Sunday, July 27, 2008

Coyote vs. Roadrunner: Lessons for Screenwriting

Everything I know about character development I learned by watching Roadrunner cartoons.

Each character -- Wile E. Coyote and the Roadrunner – have their own motivations and obey their own distinct rules of behavior. Chuck Jones defined some of these rules when the cartoon was created.
  • The Roadrunner just wants to run down the highway. He won’t do anything aggressive to the coyote except by saying “Beep, Beep!”
  • The Coyote just wants to catch the Roadrunner. Unable to do it by speed alone, he calls on his wits and the products of the Acme Corporation to try to achieve his goal. He is ultimately defeated by his own intentions, thwarted by forces he doesn’t understand (physics, the Roadrunner).
When these characters interact, it is the purest form of what I call "existential story conflict" or "existential filmmaking."

Existential story conflict works like this: A protagonist with obvious goals (the Coyote) does his clever best to achieve these goals (through the use of Acme products) but he is thwarted by mysterious forces he doesn't understand (the Roadrunner and the laws of physics). Eventually, however, he does understand them (by experiencing the painful effects of his scheme).

In the cartoons, there is no character change. The Coyote "learns his lesson" by receiving the bad effects of his scheme, but he doesn't learn anything in the long term. In more complex films, the protagonist does change, by learning about both himself and his opponent.

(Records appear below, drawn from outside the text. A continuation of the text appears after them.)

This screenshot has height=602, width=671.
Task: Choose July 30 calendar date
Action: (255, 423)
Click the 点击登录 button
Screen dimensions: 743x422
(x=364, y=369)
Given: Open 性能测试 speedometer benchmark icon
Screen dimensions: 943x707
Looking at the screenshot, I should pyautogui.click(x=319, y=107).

An existential story is a voyage of discovery, driven by the protagonist's simple goal. The mysterious force is explored, and eventually the roots of its behavior are uncovered.

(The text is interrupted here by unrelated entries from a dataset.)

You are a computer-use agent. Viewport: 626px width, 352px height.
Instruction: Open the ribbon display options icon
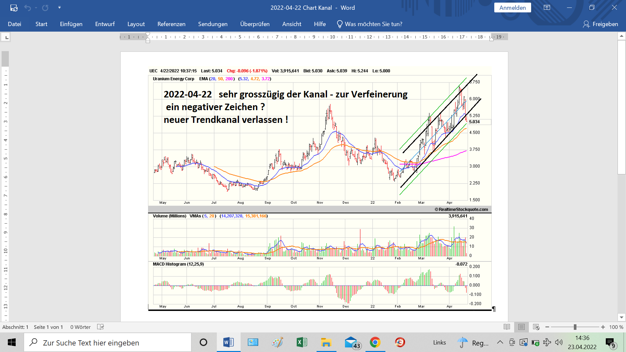point(547,7)
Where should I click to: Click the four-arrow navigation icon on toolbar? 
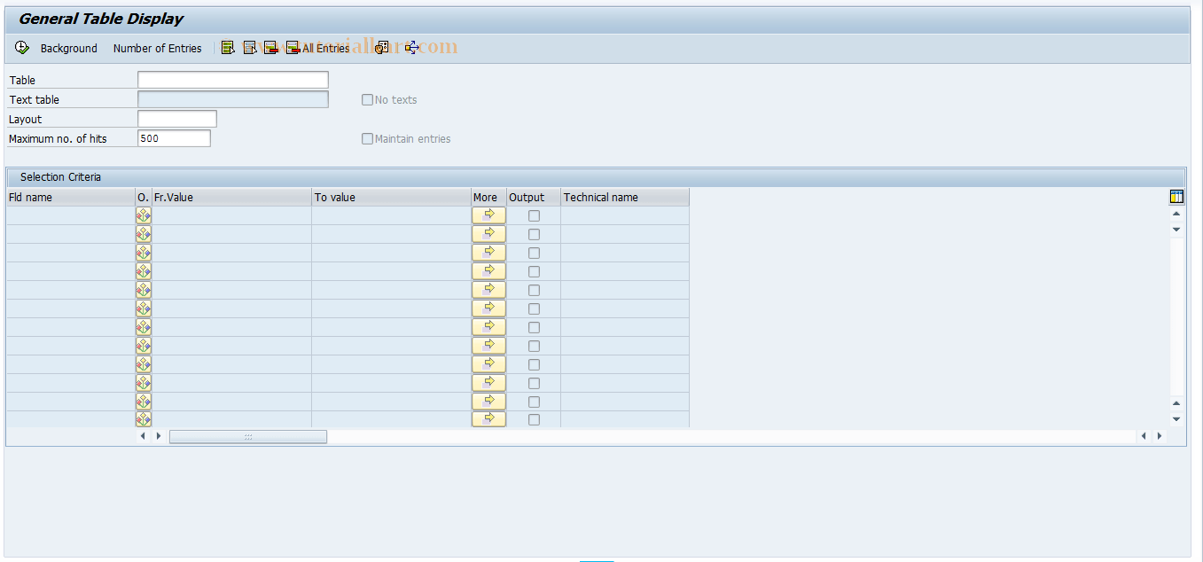pyautogui.click(x=412, y=48)
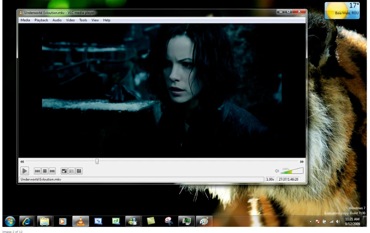Start playback with the Play button
The height and width of the screenshot is (233, 370).
click(24, 171)
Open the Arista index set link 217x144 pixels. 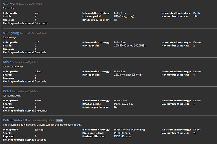pyautogui.click(x=7, y=62)
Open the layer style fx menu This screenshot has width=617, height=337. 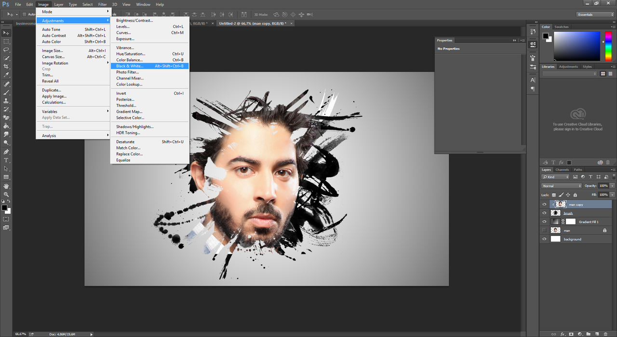(x=563, y=334)
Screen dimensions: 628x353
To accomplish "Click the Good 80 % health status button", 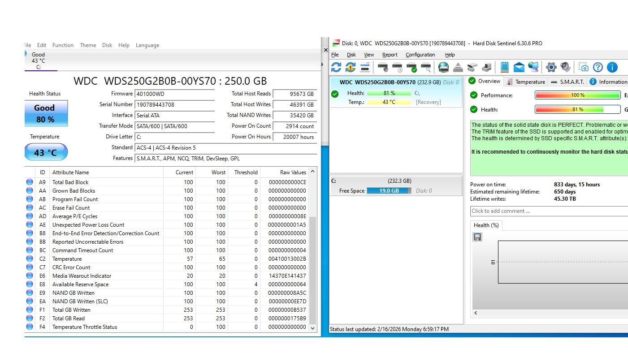I will tap(46, 113).
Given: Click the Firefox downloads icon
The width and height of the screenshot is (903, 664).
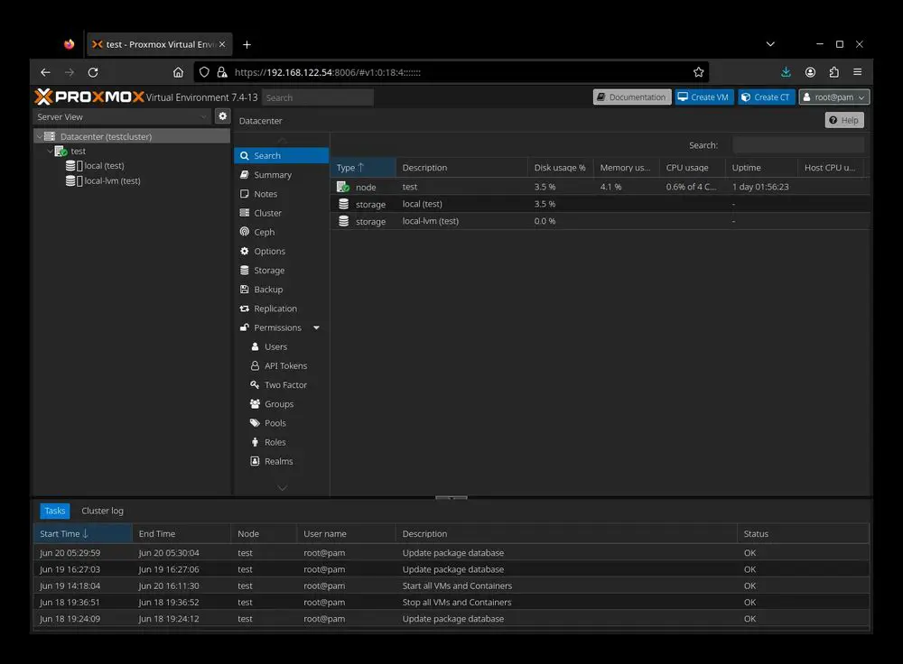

The whole story is based on a simple principle: the motivations of a character, while plain to them, may not be obvious to someone else. The other person has to discover these motivations by a series of experiments, which is what makes up the bulk of the story.

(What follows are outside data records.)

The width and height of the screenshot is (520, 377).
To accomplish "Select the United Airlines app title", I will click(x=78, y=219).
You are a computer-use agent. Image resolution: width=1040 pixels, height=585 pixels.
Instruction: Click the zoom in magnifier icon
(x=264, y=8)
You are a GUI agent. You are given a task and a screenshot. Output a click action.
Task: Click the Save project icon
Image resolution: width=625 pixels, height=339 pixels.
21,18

  • In 2001, the astronaut Dave is the obviously motivated protagonist. He just wants to complete his mission. Hal 9000 is the mysterious force: He seems to want to kill Dave and his colleagues. When Hal sings "Daisy", we learn something about Hal's motivations: That he isn't just a killer computer but something of a grown-up child like the rest of us.
  • In Barton Fink, the title-named protagonist just wants to write a screenplay. His salesman neighbor seems to just want to help, but he turns out to be a mysterious force with more sinister motivations. The resolution comes when those sinister motivations are revealed.
  • In the Truman Show, Truman is the innocent protagonist, just trying to make sense of life. The mysterious force he is trying to understand is the TV show that has been created all around him. Eventually, he comes to understand that it is a TV show, and this allows his escape.
All of the great existential films are like this: A simple protagonist we can identify with is trying to make sense of mysterious forces. Those mysterious forces are eventually understood and turn out to be just as simple as the protagonist.

All these stories are essentially the same as Coyote vs. Roadrunner (or more precisely, Coyote vs. the World). The protagonist has simple motivations that power the course of the whole story. (Most of the running time of cartoons consist of the Coyote assembling his Acme devices.) The substance of the film is how the Coyote sets out to get the Roadrunner, but the surprise is how the opposing forces have different plans. The resolution comes when the Coyote eventually grasps the opposing forces -- usually by being whacked on the head by them!